Noi tutte crediamo che sia importante, qui ed oggi, in
un giorno qualsiasi, mettere ancora una volta in parole il concetto che le
donne non sono sole nella loro battaglia. Che dalla violenza si può uscire.
Noi ci siamo e siamo al loro fianco.E non solo nelle feste comandate.
.

.Perché parlare oggi di violenza contro le donne? Non è il 25 novembre,
giorno internazionale della lotta alla violenza di genere, e non è neppure
l’8 marzo.

E’un giorno normale. Un giorno di una settimana qualsiasi di un mese
qualsiasi.

Ma noi volontarie di Rompi il Silenzio (e questo vale per tutte le altre
associazioni e servizi che combattono la violenza contro le donne) non
lavoriamo solo l’8 marzo o il 25 novembre. Lavoriamo tutti i giorni, tra
mille difficoltà. Incontriamo le donne che subiscono violenza nella nostra
provincia, e osserviamo che il loro numero cresce sempre, e che la
condizione in cui tutte ci troviamo a vivere è sempre più difficile.

E allora nasce il desiderio, di più, l’urgenza, di esserci, di essere
visibili, anche in un giorno come tutti, in una settimana come tutte. Che
poi è la settimana che ha visto morire Begum, lapidata da suo marito perché
si opponeva a che sua figlia fosse costretta a sposarsi senza amore; ed è la
settimana in cui il cadavere di Sara, 15 anni, è stato trovato abbandonato
dentro un pozzo. Suo zio ha confessato.
_ Gli inquirenti sostengono che e’
stata uccisa perché aveva intenzione di rivelare le molestie subìte al resto
della famiglia.

E una settimana o due prima, cos’era successo? Era morta a Portici Teresa,
crivellata di colpi per aver denunciato il molestatore della sua
bambina,prima lasciata sola in mezzo al nulla dei diritti negati,e poi
celebrata come una martire.
_ A Rimini l’aveva seguita dopo poco Monica,
accoltellata prima e trapassata da una freccia poi, come un animale
raggiunto dal cacciatore. Per non parlare delle altre, donne comuni,magari
schiave, o prostitute bambine, che non avranno certo l’onore delle prime
pagine.

Ormai non passa un giorno. E’un’epidemia. Solo che è un’epidemia di
femminicidi.
_ E mai come ora la violenza contro le donne è anche nelle parole.

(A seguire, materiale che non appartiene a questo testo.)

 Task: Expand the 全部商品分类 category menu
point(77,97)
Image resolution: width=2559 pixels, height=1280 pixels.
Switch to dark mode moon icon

Di alcuni media e della politica, che si scagliano contro l’”Islam
fondamentalista” quando ad essere uccisa è una Begum, con tanto di
strumentalizzazioni e richieste di leggi speciali, mentre quando ad essere
uccisa è una Monica o una Sara, e ad uccidere è uno zio, un padre o un
marito che non si inginocchia verso la Mecca, parlano con aria compunta di
“tragedia della follia”, di “dramma familiare”.

La stessa politica (con la p microscopica, più che minuscola) che
pretenderebbe di far passare come “modernità” la vetusta pratica di
utilizzare il proprio corpo per far carriera e le donne che vi si oppongono
come “antiquate”; gli stessi media che ci restituiscono ogni giorno donne
nude e semi(svestite), intere e a pezzi, in filmati, manifesti e spot
pubblicitari che ormai non alludono neppure più, semmai apertamente
dichiarano.

I Centri Antiviolenza come il nostro credono nella forza delle parole, nello
scambio di energia che creano, nel circuito virtuoso di azioni e reazioni
che mettono in moto.
_ Noi tutte crediamo che sia importante, qui ed oggi, in
un giorno qualsiasi, mettere ancora una volta in parole il concetto che le
donne non sono sole nella loro battaglia. Che dalla violenza si può uscire.
Noi ci siamo e siamo al loro fianco.E non solo nelle feste comandate.